# **Forest Fire Prediction**

### Part 2: Data cleaning
In this section, we will focus on cleaning the raw data to ensure its quality and consistency. Data cleaning is an essential step in the data preprocessing pipeline, as it helps to eliminate errors, handle missing values, and transform the data into a suitable format for analysis.

Data handling stages:
- Handling Missing Values
- Handling Duplicates
- Data Conversion
- Outliers and Validations

#### **Imports section:** (and warning exception handling)

In [None]:
# Please note if running on a clean environment, need to install missing modules
import pandas as pd
import numpy as np
from datetime import date as dt
import re
from geopy.geocoders import Nominatim
pd.options.mode.chained_assignment = None

#### Global variables:

In [None]:
# We are creating a new CSV file in each stage to minimize data loss if accrues 
CSV_NAME = 'fire_history.csv'
COLS_RED_CSV = 'fire_history_cols_reduction.csv'
MISS_CSV = 'fire_history_miss_values_removed.csv'
DUP_CSV = 'fire_history_dup_values_removed.csv'
DATA_CONV_CSV = 'fire_history_data_conv.csv'
CSV_OUTLIERS = 'fire_history_outliers_removed.csv'

FINAL_CSV = 'fire_history_final.csv'

COLS = ['UniqueFireIdentifier', 'FireDiscoveryDateTime', 'FireOutDateTime', 'InitialLatitude', 'InitialLongitude', 'POOCounty', 'FireCause']
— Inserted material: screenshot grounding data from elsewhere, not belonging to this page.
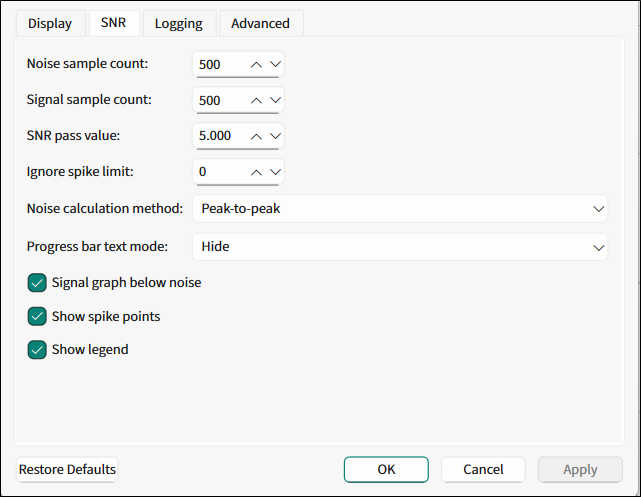The height and width of the screenshot is (497, 641).
Task: Increase SNR pass value with up arrow
Action: (256, 136)
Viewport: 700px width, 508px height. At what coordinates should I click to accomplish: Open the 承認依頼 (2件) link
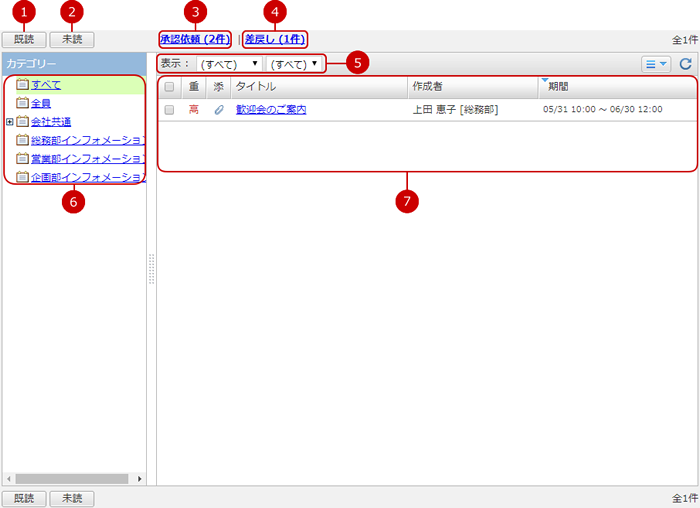point(195,39)
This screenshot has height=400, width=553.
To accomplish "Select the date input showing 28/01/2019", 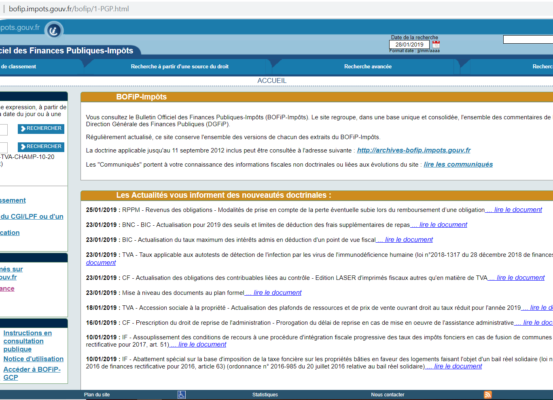I will coord(409,45).
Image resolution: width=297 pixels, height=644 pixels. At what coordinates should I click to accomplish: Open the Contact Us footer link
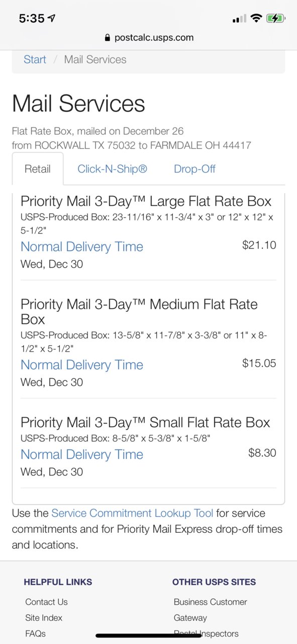pos(46,602)
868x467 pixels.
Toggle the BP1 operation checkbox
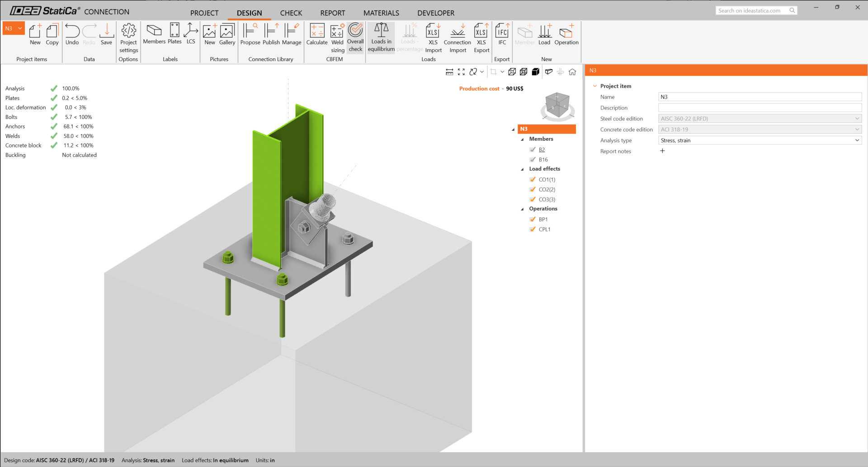tap(533, 219)
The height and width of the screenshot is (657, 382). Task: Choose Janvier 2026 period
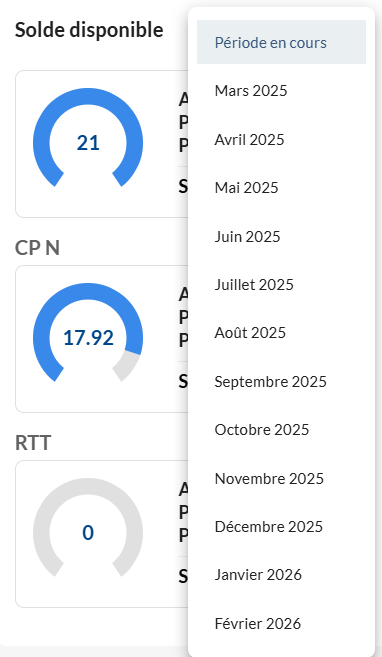pos(281,574)
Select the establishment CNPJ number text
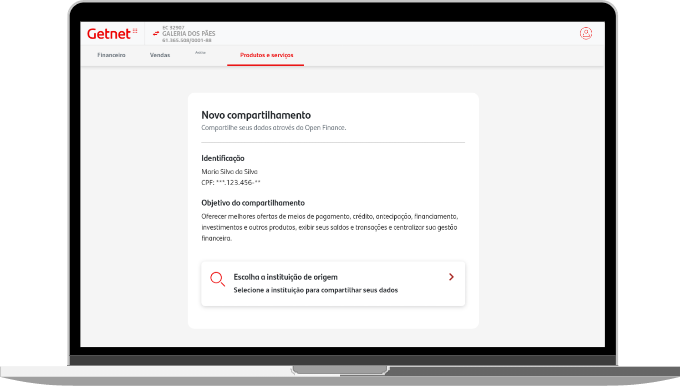This screenshot has height=386, width=680. [187, 40]
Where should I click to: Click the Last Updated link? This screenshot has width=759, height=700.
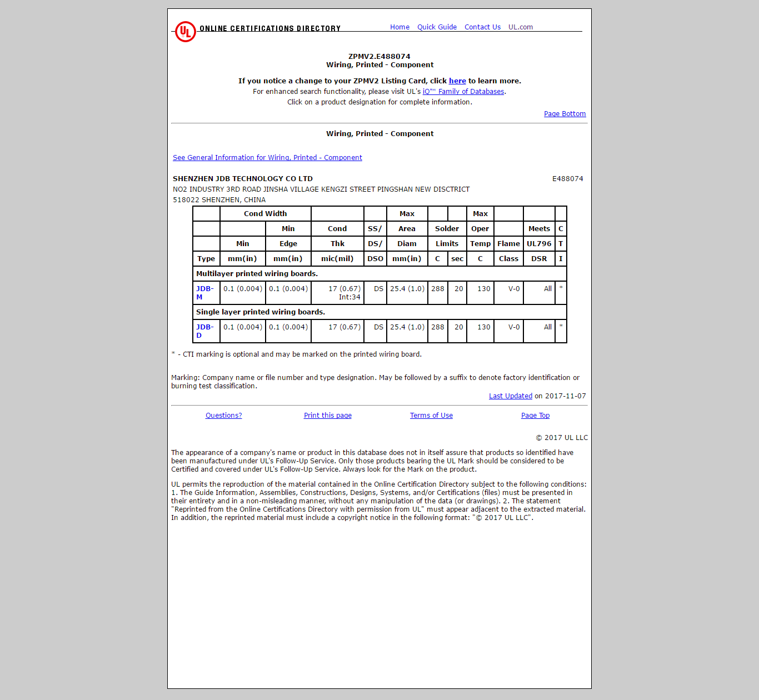[510, 396]
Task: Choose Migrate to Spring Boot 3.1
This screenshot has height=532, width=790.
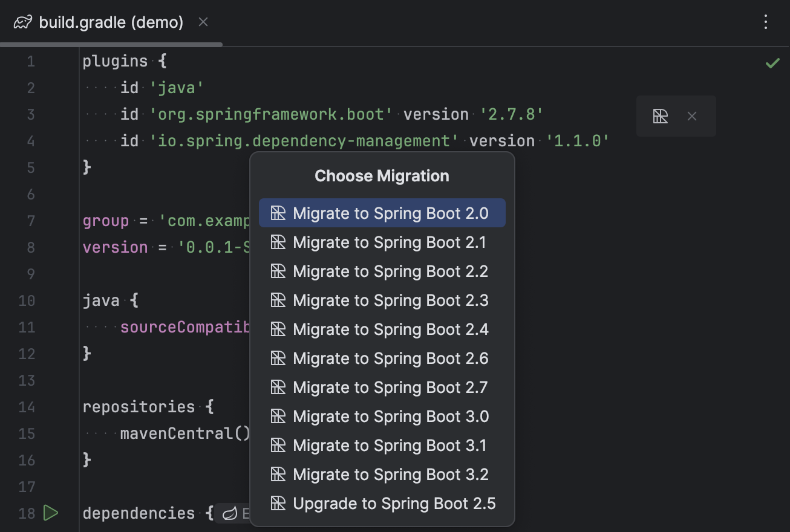Action: tap(390, 445)
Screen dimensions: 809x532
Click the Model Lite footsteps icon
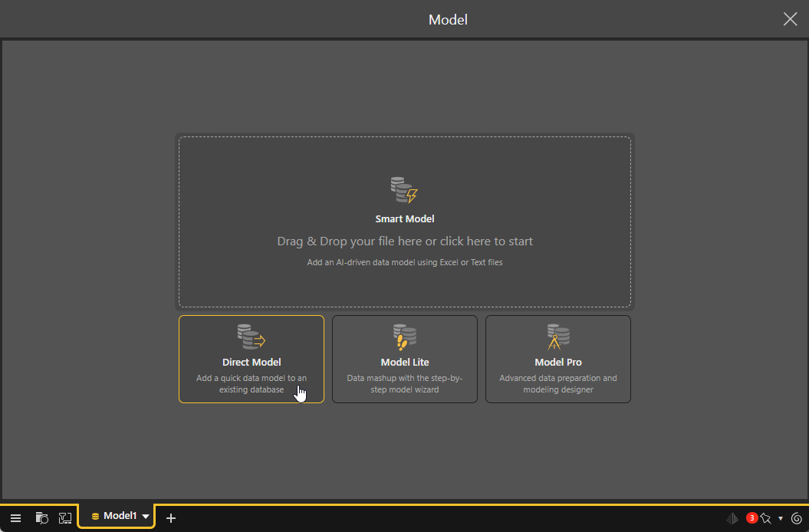(x=404, y=337)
#### Removing unnecessary columns:

In [None]:
def keep_necessary_columns(df, cols):
    df_cleaned = df[cols]
    return df_cleaned

#### Handling missing values:

In [None]:
def missing_values(df):
    df_cleaned = df.copy()
    df_cleaned.dropna(inplace=True)
    return df_cleaned

*The `handle_missing_values()` function is used to fill in missing values in the `FireCause` column before removing all rows with missing values.*

In [None]:
def handle_missing_values(df):
    df_cleaned = df.copy()
    df_cleaned['FireCause'].fillna('Undetermined', inplace=True)
    df_cleaned = missing_values(df_cleaned)
    return df_cleaned

#### Removing duplicates:
*We are using `UniqueFireIdentifier` column to identify duplicates. Unique identifier assigned to each wildland fire.  yyyy = calendar year, SSUUUU = POO protecting unit identifier (5 or 6 characters), xxxxxx = local incident identifier (6 to 10 characters)*

In [None]:
def duplicated_values(df):
    df_cleaned = df.copy()
    df_cleaned.drop_duplicates(subset='UniqueFireIdentifier', keep='first', inplace=True)
    return df_cleaned

#### Data Type Conversion:
*The `convert_date()` function converts dates into a useable format for our API and handles `pandas.to_datetime` limitations and human errors when entering data.*

In [None]:
def convert_date(dates):
    for i in range(len(dates)):
        try:
            pd.to_datetime(dates[i]).date()
        except:
            dates[i] = np.nan
        else: 
            dates[i] = pd.to_datetime(dates[i]).date()
    return dates

*The `calc_days()` function calculates the difference in days between two dates.*

In [None]:
def calc_days(end_dates, start_dates):
    days = []
    for i in range(len(end_dates)):
        end_date = end_dates[i]
        start_date = start_dates[i]
        days.append((end_date - start_date).days)
    return days

*The `data_conversion()` function converts our date columns to a usable format, converts `FireCause` column to a categorical column using `.map(cause_mapping)`, and adds `FireDuration` and `CausedByWeather` columns.*

In [None]:
def data_conversion(df):
    df_cleaned = df.copy()

    # Convert FireDiscoveryDateTime and FireOutDateTime to useable format
    df_cleaned['FireDiscoveryDateTime'] = convert_date(df_cleaned['FireDiscoveryDateTime'])
    df_cleaned['FireOutDateTime'] = convert_date(df_cleaned['FireOutDateTime'])
    df_cleaned = missing_values(df_cleaned) # Remove missing values after conversion

    # Add FireDuration column
    df_cleaned['FireDuration'] = calc_days(df_cleaned['FireOutDateTime'], df_cleaned['FireDiscoveryDateTime'])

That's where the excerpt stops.